[Element lookup records]
## Begin

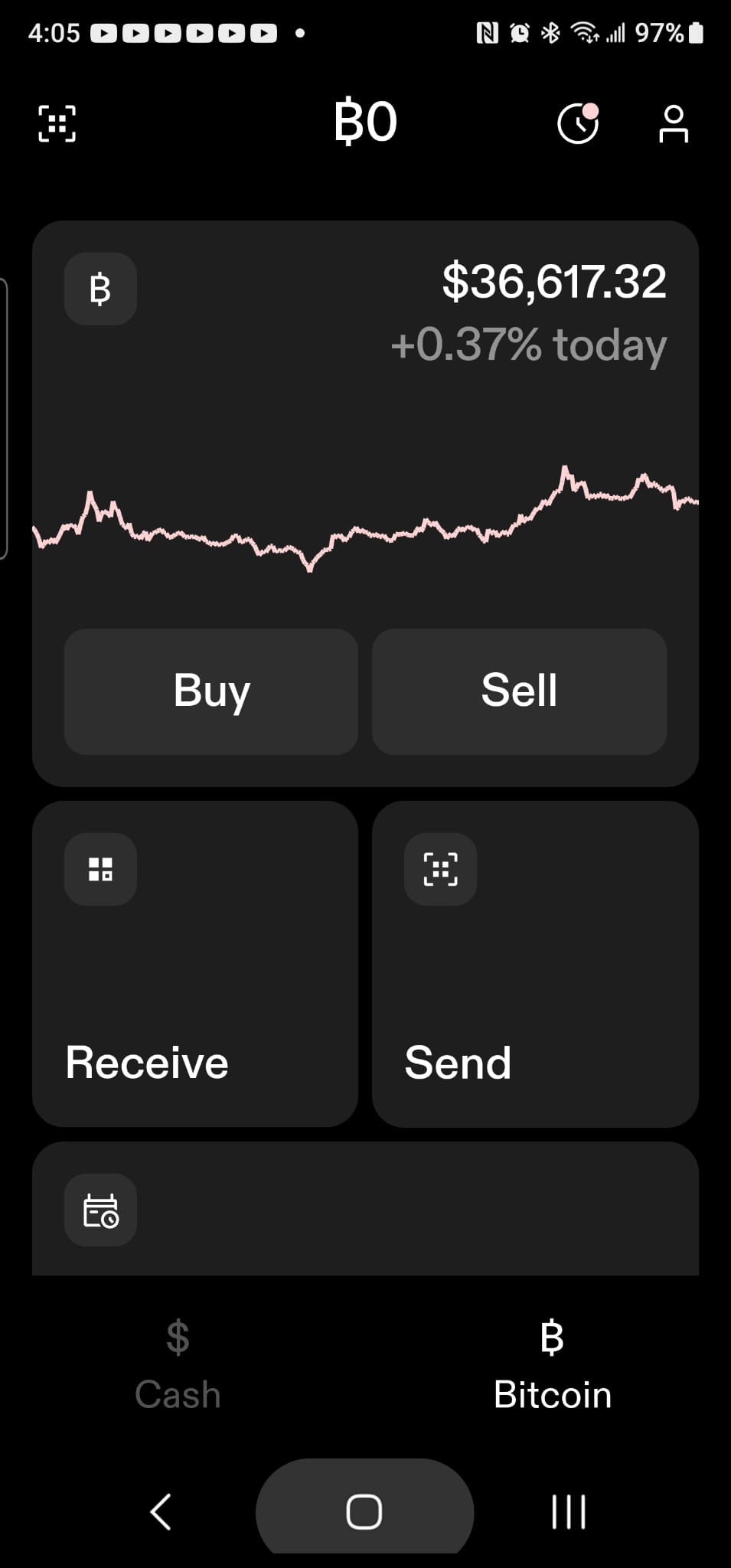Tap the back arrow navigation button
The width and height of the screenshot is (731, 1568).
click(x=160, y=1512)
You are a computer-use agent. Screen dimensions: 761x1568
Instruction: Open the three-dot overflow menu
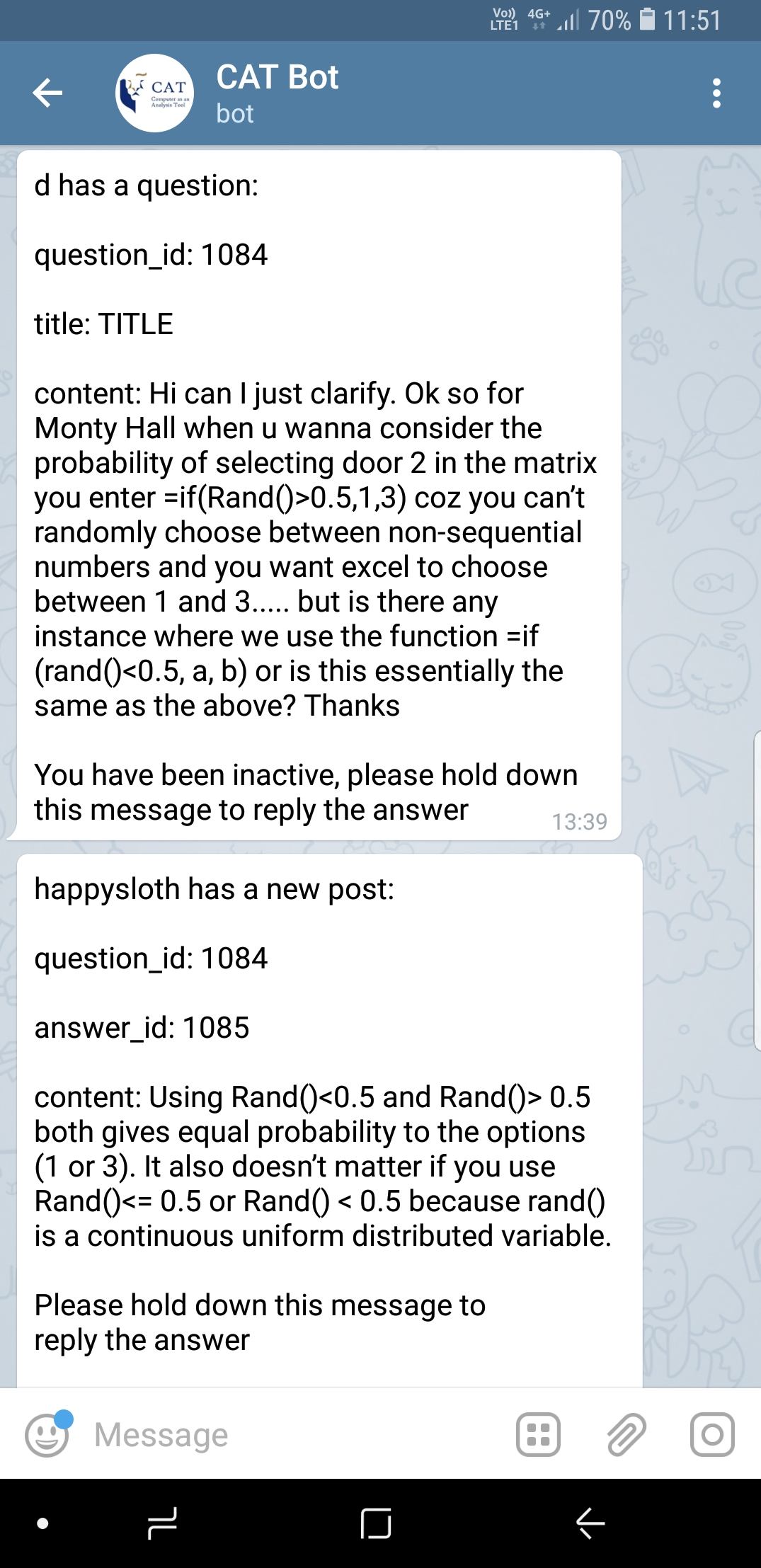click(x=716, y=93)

## End

_DIRECTION_
Edit the rows above so that "Instruction" becomes "Request" wherever it appears, and leave everything else unchanged. Reproduce the rows without the pictures.

_EXERCISE ANSWER_
Tap the back arrow navigation button
The width and height of the screenshot is (731, 1568).
click(x=160, y=1512)
You are a computer-use agent. Screen dimensions: 761x1568
Request: Open the three-dot overflow menu
click(x=716, y=93)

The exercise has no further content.